*Kurze Aufgabe*
Wem gibt die im Auszug über Familienbilder in Literatur und Film beschriebene Erzählung vom karrieregeilen Ehemann vor allem die Schuld?

*Ausgewählter Auszug*
^^^^

In Literatur, Popkultur sowie in der Serien- und Filmbranche gibt es eine immer wiederkehrende Erzählung, wenn es um Konflikte in der Familie oder in der Ehe geht: der karrieregeile Ehemann, der seine Arbeit mehr liebt als seine Frau und seine Kinder. Er ist kaum noch zuhause und wenn, dann redet er nur von seiner Arbeit, wirkt ständig abwesend, springt jedoch sofort an sein Telefon, wenn sein Vorgesetzter nach ihm verlangt. Frau und Kinder fühlen sich vernachlässigt, sie lässt sich irgendwann scheiden (er/sie gehen fremd) und es folgen nicht selten längere Konflikte, Sorgerechts- und Psychokriege. Schuld an allem ist –wie könnte es auch anders sein- vor allem der Mann.
Ob in Hollywood-Blockbustern, TV-Serien oder Romanen – die Legende des Helden, der seine Familie liebt, für sie arbeitet, leidet und kämpft, gleichzeitig aber nur sehr selten mit ihr zusammen ist, gehört wohl zu den gängigsten Inszenierungen. Sie wird häufig als die stärkste, moralische Motivation des einsamen Wolfs herangezogen, schwere Entscheidungen zu treffen, sich in aussichtslose Kämpfe zu stürzen oder scheinbar unmögliche Probleme zu überwinden. Ganz klassisch ist das bei Kriegsfilmen so, wenn der Soldat in die Schlacht zieht, aber auch bei sehr vielen Actionfilmen, Komödien oder Dramen, wenn beispielsweise der männliche Hauptprotagonist, sich den Hindernissen der Arbeitswelt mutig entgegen stellt oder andere bedrohliche Gefahren bewältigen will. Der Zuschauer erfährt dann, dass der Held das alles vor allem für seine Familie macht, während die meist zuhause sitzt und sich einsam fühlt.

^^^^

*Vorliegende Einträge*
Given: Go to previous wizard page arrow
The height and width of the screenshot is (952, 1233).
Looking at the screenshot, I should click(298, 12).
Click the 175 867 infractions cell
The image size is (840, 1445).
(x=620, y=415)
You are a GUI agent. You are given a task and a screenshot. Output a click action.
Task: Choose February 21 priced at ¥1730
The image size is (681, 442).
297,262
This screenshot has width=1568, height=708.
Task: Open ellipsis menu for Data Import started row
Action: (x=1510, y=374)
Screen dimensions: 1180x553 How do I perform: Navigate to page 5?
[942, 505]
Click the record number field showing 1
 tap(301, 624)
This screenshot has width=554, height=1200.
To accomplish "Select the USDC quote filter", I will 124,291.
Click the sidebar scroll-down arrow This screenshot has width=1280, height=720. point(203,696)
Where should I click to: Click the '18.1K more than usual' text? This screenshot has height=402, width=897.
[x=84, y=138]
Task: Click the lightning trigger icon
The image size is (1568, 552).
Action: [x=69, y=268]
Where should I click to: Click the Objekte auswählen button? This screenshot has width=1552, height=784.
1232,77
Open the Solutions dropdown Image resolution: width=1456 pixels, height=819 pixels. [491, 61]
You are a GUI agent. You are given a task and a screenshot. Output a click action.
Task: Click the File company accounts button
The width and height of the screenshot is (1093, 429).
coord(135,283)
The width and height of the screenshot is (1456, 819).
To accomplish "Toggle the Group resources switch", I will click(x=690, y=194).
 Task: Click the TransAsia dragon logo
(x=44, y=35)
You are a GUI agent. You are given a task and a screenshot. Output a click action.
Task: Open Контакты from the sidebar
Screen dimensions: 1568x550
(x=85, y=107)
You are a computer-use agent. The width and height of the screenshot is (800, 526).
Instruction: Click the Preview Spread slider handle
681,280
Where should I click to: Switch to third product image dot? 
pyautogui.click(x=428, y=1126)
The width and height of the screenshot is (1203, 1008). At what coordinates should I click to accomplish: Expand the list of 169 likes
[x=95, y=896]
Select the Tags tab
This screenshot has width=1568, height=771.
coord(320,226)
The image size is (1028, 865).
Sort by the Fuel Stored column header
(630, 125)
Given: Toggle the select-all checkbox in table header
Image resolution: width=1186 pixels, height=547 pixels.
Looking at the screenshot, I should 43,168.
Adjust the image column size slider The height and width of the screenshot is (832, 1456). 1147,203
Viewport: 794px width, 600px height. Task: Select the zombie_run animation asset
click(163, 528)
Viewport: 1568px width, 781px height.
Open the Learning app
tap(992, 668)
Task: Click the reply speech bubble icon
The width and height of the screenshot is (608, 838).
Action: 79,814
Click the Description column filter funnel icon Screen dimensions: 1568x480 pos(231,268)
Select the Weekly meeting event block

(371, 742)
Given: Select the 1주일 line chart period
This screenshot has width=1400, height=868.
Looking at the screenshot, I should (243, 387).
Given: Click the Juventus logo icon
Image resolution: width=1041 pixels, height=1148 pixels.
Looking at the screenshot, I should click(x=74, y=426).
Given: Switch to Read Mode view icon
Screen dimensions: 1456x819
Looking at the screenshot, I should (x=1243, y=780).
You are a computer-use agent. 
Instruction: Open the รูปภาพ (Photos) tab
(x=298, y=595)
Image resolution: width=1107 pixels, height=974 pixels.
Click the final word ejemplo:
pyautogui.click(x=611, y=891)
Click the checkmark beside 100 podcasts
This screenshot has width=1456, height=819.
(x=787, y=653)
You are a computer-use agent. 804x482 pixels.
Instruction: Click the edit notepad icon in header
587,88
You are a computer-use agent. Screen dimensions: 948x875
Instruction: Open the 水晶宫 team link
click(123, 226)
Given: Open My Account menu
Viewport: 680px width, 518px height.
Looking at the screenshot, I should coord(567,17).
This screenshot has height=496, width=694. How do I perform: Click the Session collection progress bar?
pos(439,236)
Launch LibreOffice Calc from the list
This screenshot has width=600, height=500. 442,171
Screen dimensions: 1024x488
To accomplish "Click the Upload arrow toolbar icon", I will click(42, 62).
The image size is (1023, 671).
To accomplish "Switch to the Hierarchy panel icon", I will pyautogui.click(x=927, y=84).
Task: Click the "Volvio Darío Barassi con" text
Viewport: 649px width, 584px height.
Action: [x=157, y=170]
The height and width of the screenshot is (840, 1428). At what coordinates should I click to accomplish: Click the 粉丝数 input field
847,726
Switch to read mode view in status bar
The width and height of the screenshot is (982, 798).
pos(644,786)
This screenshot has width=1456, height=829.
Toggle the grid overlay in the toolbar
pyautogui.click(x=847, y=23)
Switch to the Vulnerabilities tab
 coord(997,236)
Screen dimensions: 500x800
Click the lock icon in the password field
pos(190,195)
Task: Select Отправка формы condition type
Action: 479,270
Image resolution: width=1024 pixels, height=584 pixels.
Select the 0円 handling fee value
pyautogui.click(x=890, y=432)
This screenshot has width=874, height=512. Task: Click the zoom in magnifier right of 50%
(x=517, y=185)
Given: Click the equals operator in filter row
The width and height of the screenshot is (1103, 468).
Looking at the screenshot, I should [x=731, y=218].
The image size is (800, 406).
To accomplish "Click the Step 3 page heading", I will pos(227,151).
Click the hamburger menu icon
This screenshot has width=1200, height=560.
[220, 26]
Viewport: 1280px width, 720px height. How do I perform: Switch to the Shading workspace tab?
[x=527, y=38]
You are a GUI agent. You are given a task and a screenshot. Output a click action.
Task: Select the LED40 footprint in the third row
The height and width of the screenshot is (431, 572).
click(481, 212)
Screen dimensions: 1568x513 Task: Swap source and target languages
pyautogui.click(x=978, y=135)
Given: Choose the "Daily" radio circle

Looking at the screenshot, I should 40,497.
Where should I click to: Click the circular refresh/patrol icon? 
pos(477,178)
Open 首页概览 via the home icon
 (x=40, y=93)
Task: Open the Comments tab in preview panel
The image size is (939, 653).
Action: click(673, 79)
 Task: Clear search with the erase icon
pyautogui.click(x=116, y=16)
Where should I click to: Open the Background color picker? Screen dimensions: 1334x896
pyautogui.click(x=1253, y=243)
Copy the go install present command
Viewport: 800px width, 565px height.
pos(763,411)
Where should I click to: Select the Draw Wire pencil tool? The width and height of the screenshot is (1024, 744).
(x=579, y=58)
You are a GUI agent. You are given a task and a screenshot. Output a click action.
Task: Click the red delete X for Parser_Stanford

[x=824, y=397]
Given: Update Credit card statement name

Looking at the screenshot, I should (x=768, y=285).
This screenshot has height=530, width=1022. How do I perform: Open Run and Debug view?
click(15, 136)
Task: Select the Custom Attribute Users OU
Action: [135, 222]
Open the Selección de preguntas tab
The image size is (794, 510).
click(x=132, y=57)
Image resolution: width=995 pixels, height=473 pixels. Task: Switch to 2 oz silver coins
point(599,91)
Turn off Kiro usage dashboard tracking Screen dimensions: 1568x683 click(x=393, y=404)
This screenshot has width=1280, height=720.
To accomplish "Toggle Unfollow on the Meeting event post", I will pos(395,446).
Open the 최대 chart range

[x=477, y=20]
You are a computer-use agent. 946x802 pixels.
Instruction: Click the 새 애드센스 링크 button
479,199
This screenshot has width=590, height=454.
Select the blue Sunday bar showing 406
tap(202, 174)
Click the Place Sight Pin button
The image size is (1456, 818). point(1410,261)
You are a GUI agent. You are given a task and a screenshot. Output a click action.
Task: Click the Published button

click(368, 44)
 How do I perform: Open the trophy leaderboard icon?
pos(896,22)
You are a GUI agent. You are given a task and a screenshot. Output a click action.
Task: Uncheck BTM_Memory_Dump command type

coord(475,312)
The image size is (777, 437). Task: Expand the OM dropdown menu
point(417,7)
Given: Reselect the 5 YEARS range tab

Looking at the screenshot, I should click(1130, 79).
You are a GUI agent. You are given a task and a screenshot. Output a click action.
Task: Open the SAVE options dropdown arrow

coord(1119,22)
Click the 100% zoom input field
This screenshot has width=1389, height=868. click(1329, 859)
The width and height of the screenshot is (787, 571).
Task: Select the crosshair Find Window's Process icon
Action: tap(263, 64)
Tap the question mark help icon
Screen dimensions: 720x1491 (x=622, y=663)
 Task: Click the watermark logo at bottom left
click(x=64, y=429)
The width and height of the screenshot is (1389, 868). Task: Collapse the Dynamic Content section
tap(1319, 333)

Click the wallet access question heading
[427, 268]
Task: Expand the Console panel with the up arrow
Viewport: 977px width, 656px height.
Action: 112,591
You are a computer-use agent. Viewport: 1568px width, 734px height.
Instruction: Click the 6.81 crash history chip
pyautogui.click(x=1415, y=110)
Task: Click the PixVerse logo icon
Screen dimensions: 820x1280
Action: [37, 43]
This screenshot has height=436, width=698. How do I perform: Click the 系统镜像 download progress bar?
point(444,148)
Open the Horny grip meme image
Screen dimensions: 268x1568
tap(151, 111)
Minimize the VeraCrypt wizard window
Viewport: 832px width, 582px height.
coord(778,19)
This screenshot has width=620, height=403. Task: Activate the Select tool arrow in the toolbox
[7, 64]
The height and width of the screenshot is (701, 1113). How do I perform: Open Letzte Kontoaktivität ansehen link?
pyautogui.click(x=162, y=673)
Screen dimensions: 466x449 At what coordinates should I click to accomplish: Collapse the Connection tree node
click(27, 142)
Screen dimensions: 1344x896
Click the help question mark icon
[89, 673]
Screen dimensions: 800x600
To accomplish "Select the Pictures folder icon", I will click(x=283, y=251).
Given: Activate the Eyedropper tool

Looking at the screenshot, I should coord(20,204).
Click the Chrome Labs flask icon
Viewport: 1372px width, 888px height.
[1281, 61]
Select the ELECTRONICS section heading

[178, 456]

^^^^

*Musterlösung*
Vor allem dem Mann.